Dalam situasi dan kondisi kekinian Indonesia, yang menjadi titik sentral untuk menjawab tantangan zaman tidak hanya restorasi nilai-nilai luhur pancasila, namun juga komitmen besar kalangan masyarakat politik, sipil, alim ulama, tokoh masyarakat dan elemen bangsa lainnya untuk mendukung terus persatuan sebagai rule of the game.
Tendensi politik aliran sejatinya merupakan suatu keniscayaan sejauh eksistensi politik aliran itu tidak melemahkan bangunan dasar demokrasi, pancasila dan pluralism. Ia justru menjadi kekayaan dan keniscayaan untuk memperkaya pancasila. Ia juga memajukan peradaban manusia indonesia yang ditakdirkan bersuku, beragam agama, dan berbeda pandangan politik. Akhirnya peradaban dunia kita tidak pernah didirikan di atas tumpukan batu bata persetujuan yang bulat,yakinlah itu tidak pernah terjadi.
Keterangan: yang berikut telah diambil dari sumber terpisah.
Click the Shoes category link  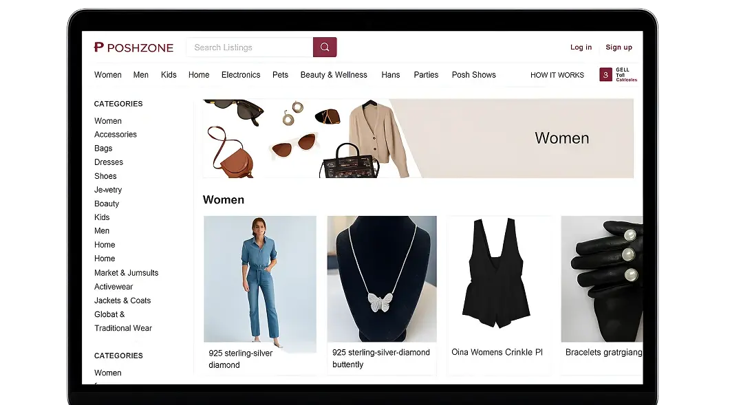[105, 176]
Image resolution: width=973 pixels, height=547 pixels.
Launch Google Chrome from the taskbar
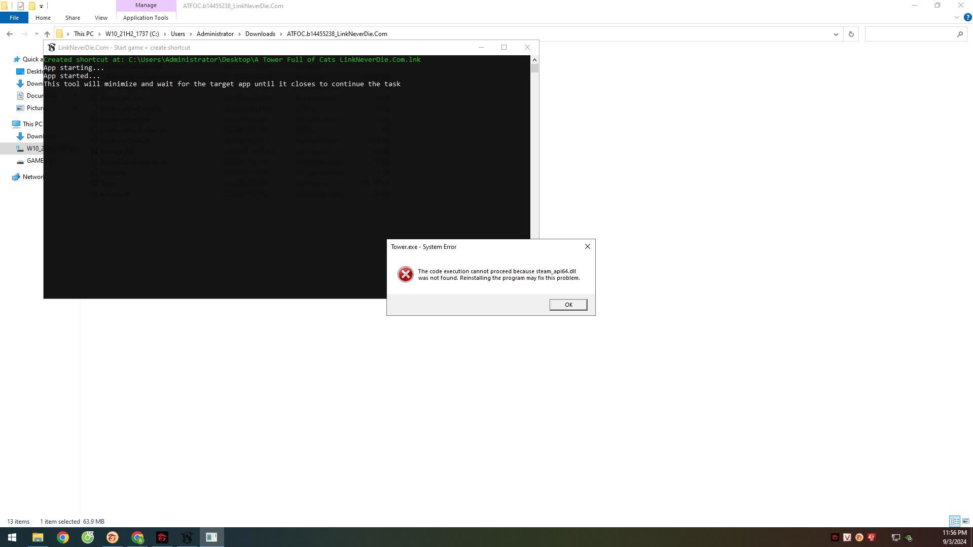[63, 537]
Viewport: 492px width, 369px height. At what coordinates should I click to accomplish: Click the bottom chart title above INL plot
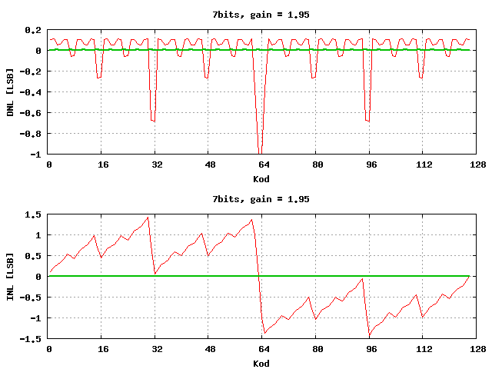(x=261, y=199)
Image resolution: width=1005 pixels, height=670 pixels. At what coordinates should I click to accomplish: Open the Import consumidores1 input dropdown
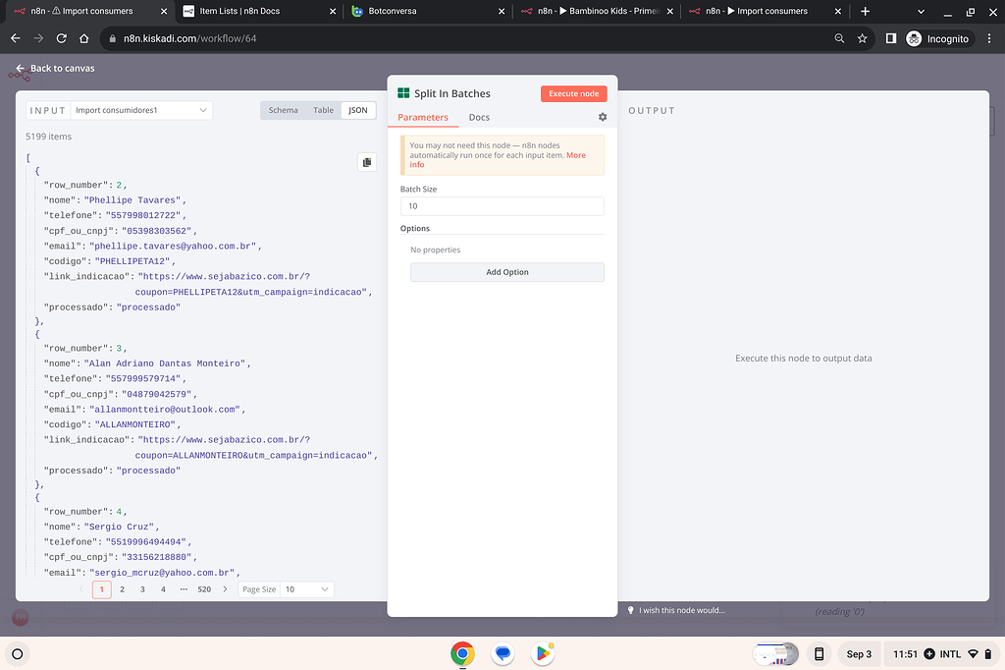pyautogui.click(x=142, y=110)
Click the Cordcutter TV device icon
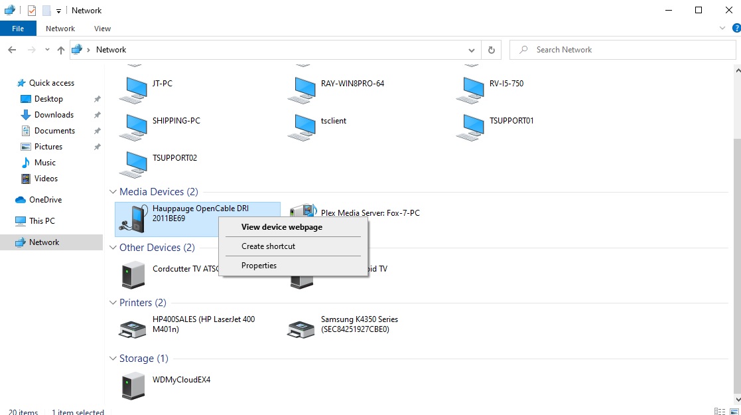Viewport: 741px width, 415px height. pos(133,274)
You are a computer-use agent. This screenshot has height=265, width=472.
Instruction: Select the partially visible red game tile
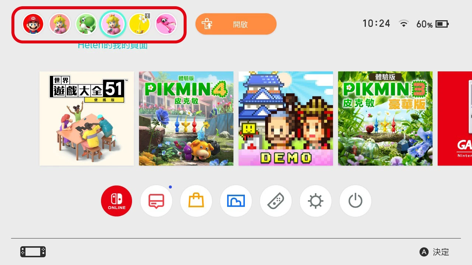pos(455,119)
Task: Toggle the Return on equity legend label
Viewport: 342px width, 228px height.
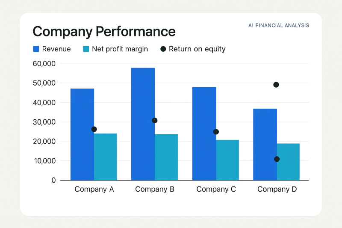Action: 197,49
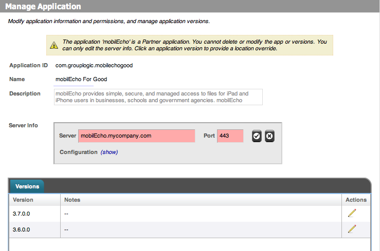Select the 3.6.0.0 version row

coord(190,229)
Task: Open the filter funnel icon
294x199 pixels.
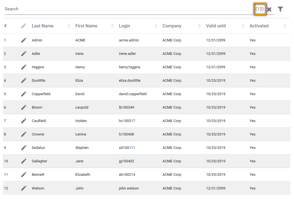Action: [280, 9]
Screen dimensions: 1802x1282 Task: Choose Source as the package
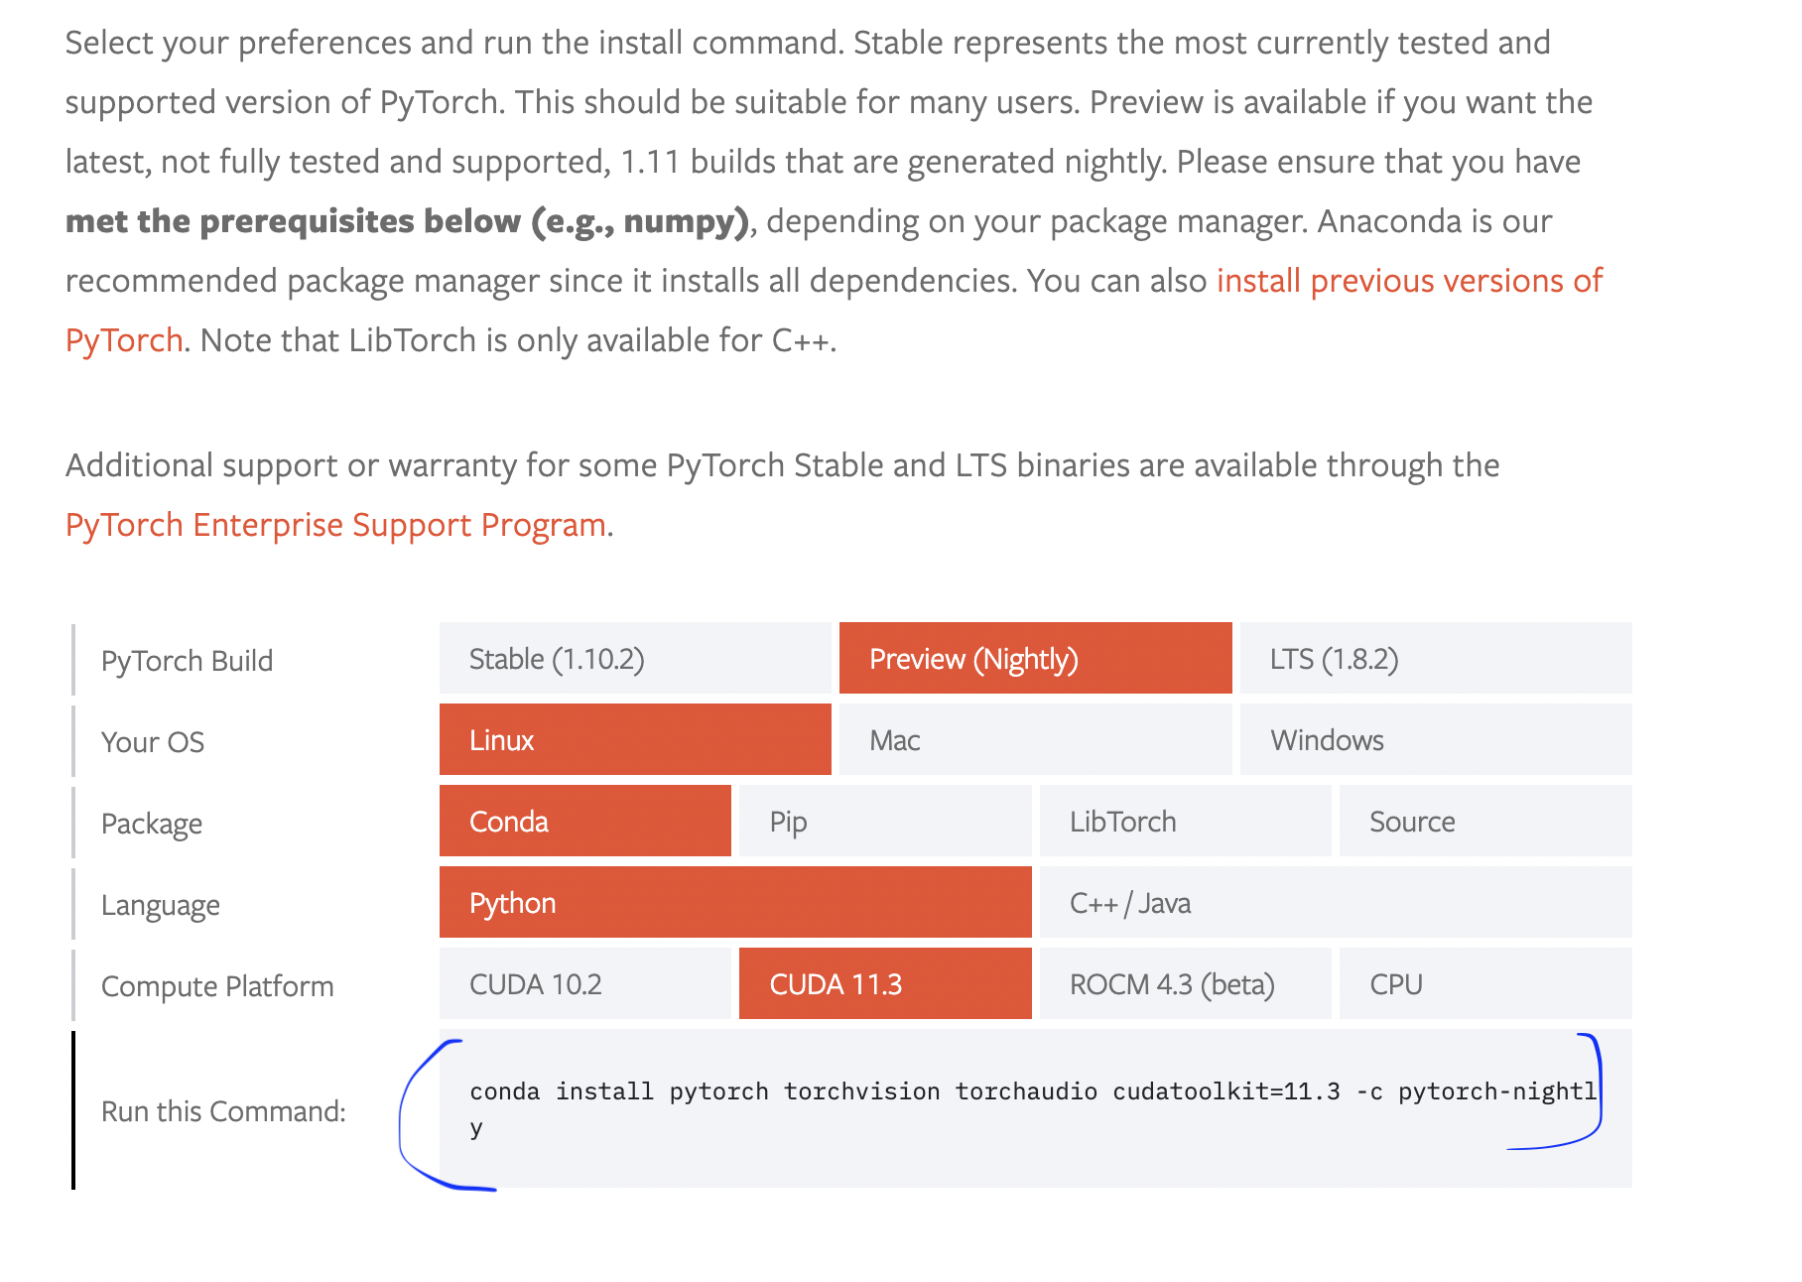point(1484,822)
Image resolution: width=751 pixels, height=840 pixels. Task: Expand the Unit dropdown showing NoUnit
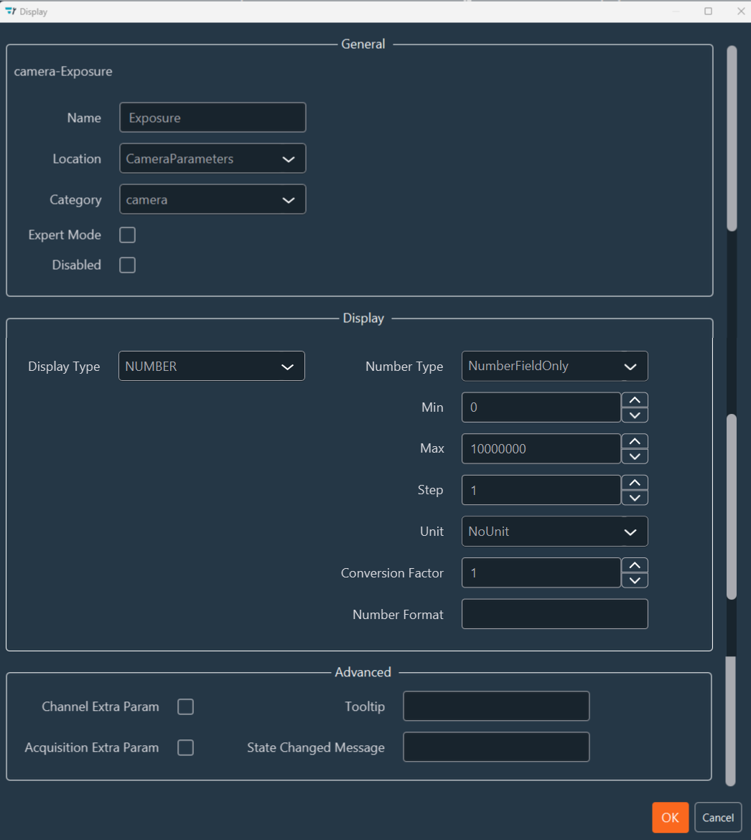(554, 532)
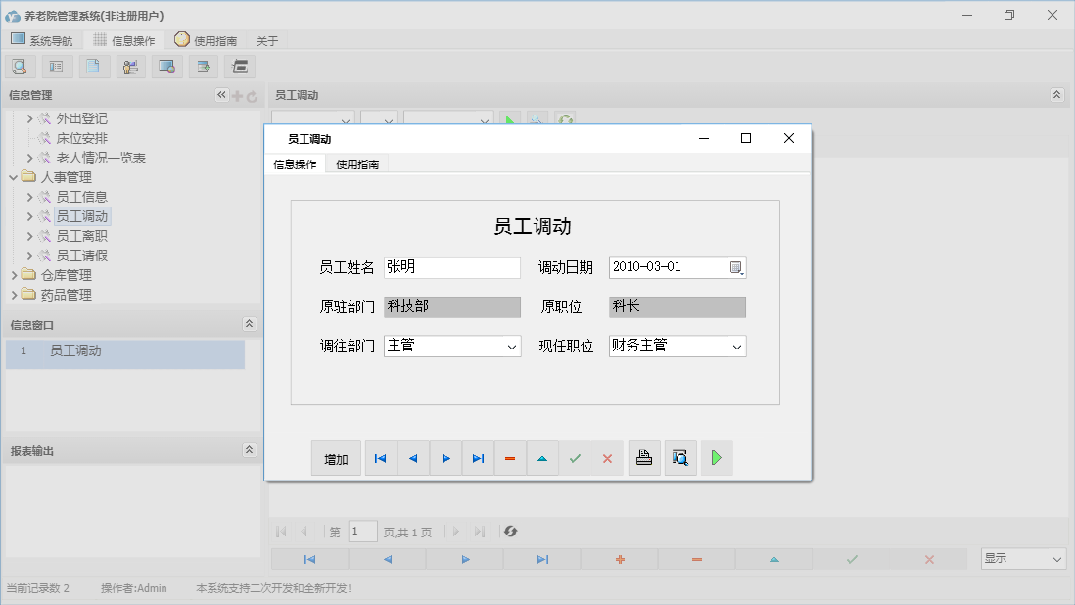Click the print icon in the 员工调动 dialog

point(644,457)
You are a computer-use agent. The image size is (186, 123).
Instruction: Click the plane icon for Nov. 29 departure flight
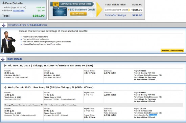pos(5,65)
Saat ini kita memasuki era globalisasi dan post truth, di mana dunia ini sudah semakin mirip satu sama lain, dimana batas-batas nasional semakin mudah, batas nasional yang dimaksud merupakan batas pengaruh dari luar yang mempengaruhi kita dalam mengambil sebuah keputusan. Selain pengaruh ekonomi dan politik, globalisasi juga berakibat pada pengaruh informasi yang terkadang implikasinya lebih luas dari pengaruh ekonomi dan politik, bahkan jika pengaruh informasi tersebut sudah dikemas dalam sebuah konsep operasional yang dikatakan sebagai ideologi. Pada era post truth, kebenaran bisa tumbang oleh kebohongan Orang sudah tidak lagi mengukur benar atau salahnya suatu hal tetapi tentang apa yang dia sukai dan tidak sukai.